Topics: 3 min readtime

When to use a step or a jump line? (and stop lying about what's in your warehouse...)

Written by Jérémy Calloud
Monday 9 March, 2020

Tableau first released step and jump lines back in 2018.1, when transparent filters and worksheets were still on the wishlist. Since then, Tableau has treated us with loads of great features and we kind of forgot why this was so well received by the community back then. Let’s jump back in time and remind ourselves why this release was a step in the direction of making our data lie a bit less.

“Wait, did you just call me a liar?”

Well, maybe. If you are using line charts, there is a chance that you might be lying about the data at hand. 

Line chart you say, what's that?

A line chart connects two consecutive data points with a straight line, assuming a continuous rate of evolution between them.

Pretty straight forward. Here is the simplest example of a line chart: I have measured the outside temperature at 3:00 PM and 4:00 PM. By drawing a straight line between the two data points, I am highlighting a trend between the numbers; it's getting warmer. And while I didn't record the temperature at 3:30 PM, my line chart suggests that it might have been 19°C. We don't know that for a fact, but it's a decent guess.

Temperature

However, assuming a continuous rate of evolution isn’t always correct.

Let's say that this time, I am recording every single transaction in and out of my warehouse, and plotting the resulting inventory level against time. Using a line chart between data points, it looks like I had at least 1000 units at the beginning of Week 49. But plotting the same data as a step line chart, this is certainly not true: there was no transaction recorded between Week 46 and Week 50; I only had 400 units in Week 49.

StepLineGIF2

While the classic line chart gives the correct information for each data point, it is displaying false information about what's happening between data points. We know exactly what my inventory position was in Week 49; it didn't change since the last transaction. Assuming a constant rate of evolution until the next data points is telling a completely different story than the reality. If my goal was to report inventory levels, my line chart is "lying" for all bar a few data points.

However, a step line chart would do a much better job telling the truth: every data point is correctly plotted AND the interpretation between them stands correct. 

What's a step line chart, you ask?

A step line chart connects two consecutive data points with an horizontal and a vertical line, assuming no evolution until the next data point, where all the change is suddenly plotted vertically.

So why is it that your line chart is great for plotting temperature sampled at intervals but does a bad job conveying cash position with every transaction recorded?

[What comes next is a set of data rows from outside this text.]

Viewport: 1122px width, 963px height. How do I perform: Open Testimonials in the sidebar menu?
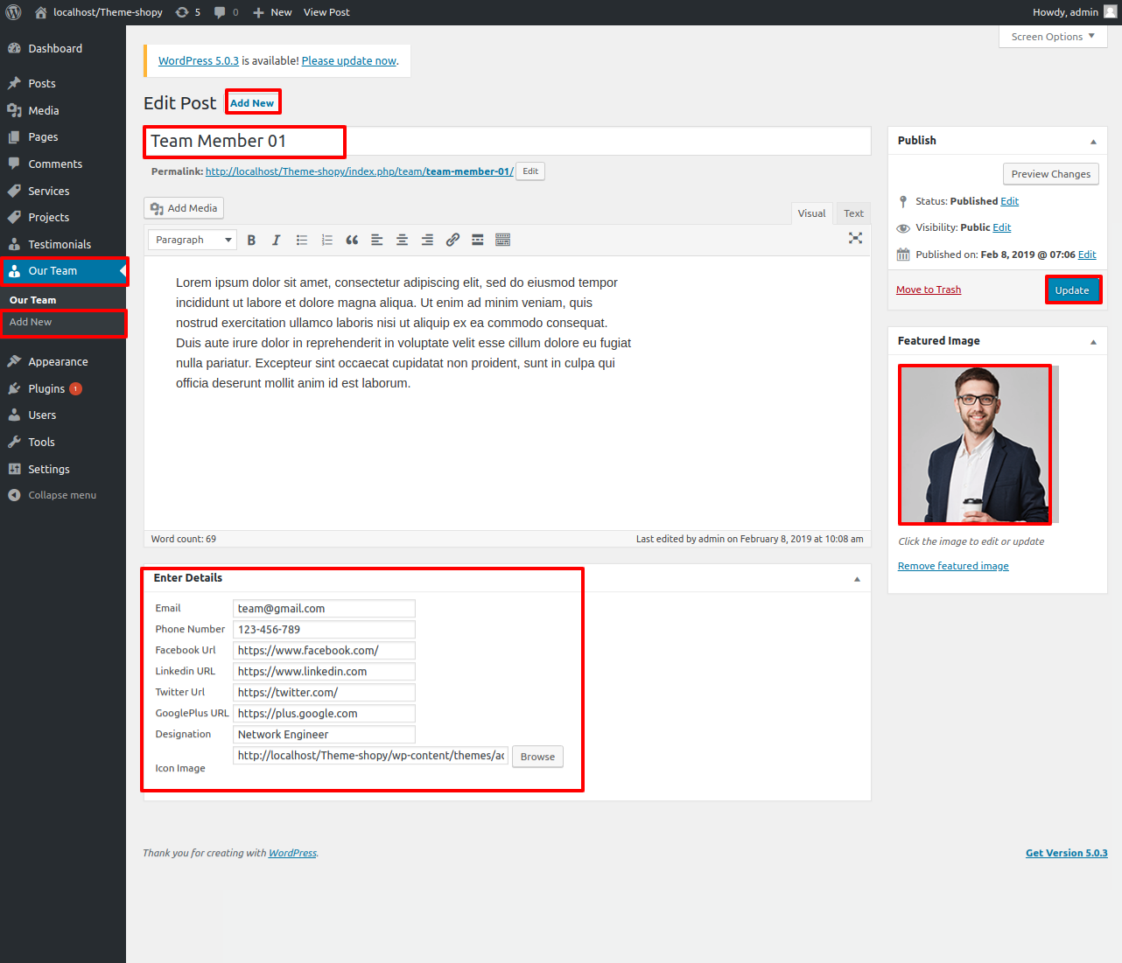[60, 244]
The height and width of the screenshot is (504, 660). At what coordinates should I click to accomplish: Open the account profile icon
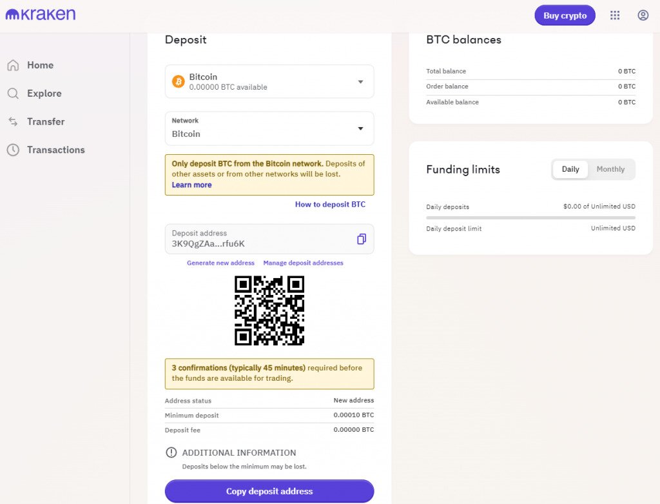(x=643, y=15)
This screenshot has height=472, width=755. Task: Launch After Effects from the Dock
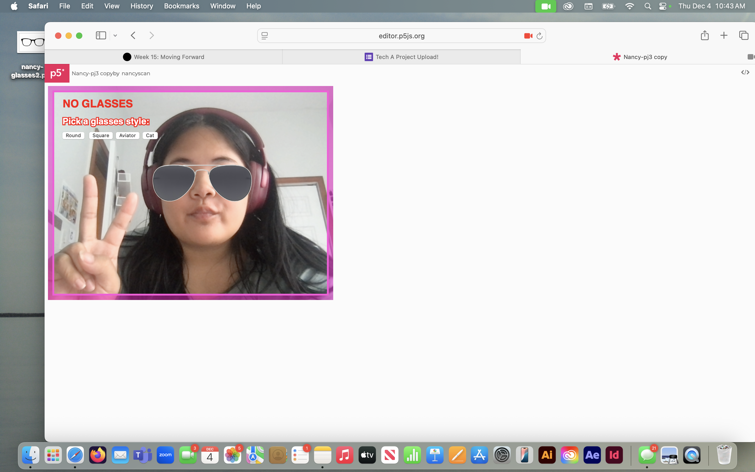click(592, 455)
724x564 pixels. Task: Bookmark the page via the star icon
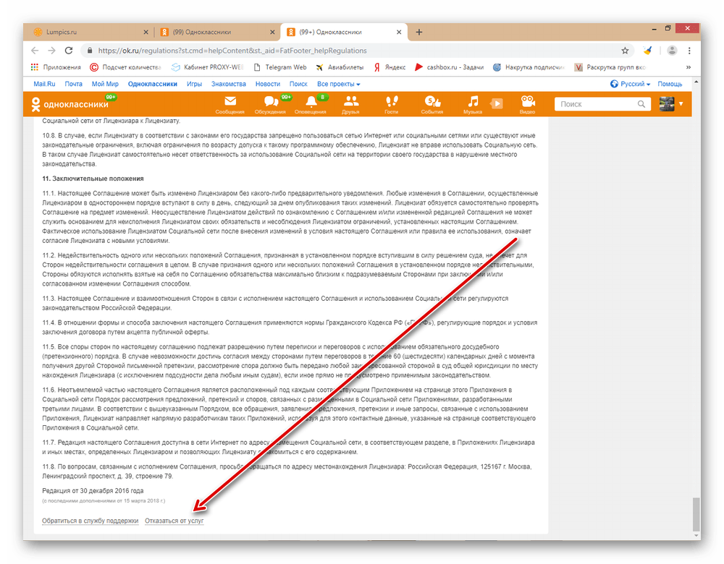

Well, it depends on your data. While it's fine to extrapolate results in between data points for continuous measures, like Temperature, some data doesn't require extrapolation as all changes are known. Your boss' target is a good example: it remains known and the same until it suddenly changes. Inventory levels, granted that every transaction is recorded, also qualify. However, if I was to only take one inventory snapshot every day at 6:00 AM instead of recording every transaction, extrapolating a constant evolution between days might be as good/bad as assuming one single transaction at 6:00 AM.

The other key information when picking your chart, is the type of analysis that you are doing. Each chart type specializes in highlighting a different aspect of the data; pick yours accordingly.

  • Line charts are great to highlight then trend over time
  • Step line charts are great to highlight the magnitude of the changes
  • Jump line charts are great to highlight the length of time between changes

Jump lines, what are those again?

A jump line chart is a step line chart without the vertical line.

Easy, right? Let's look at a practical example where that would be useful: while I know when my inventory will be replenished, the demand my warehouse is facing is much harder to predict. Plotting the running sum of my demand as a jump line highlights the length of time between orders really well.

Inventory Position (4)

Now that you know which chart to pick, let's build them in Tableau!

All you need is a date field and a continuous measure. Bring those onto your sheet and you’ll end up with a classic line chart. By clicking on the Path’s mark, you can select the Line Type and choose “Step” or “Jump”.

StepLineGIF1

That's it.

Hopefully this blog post will turn at least one "lying" line chart into a better one, spreading a bit more truth around.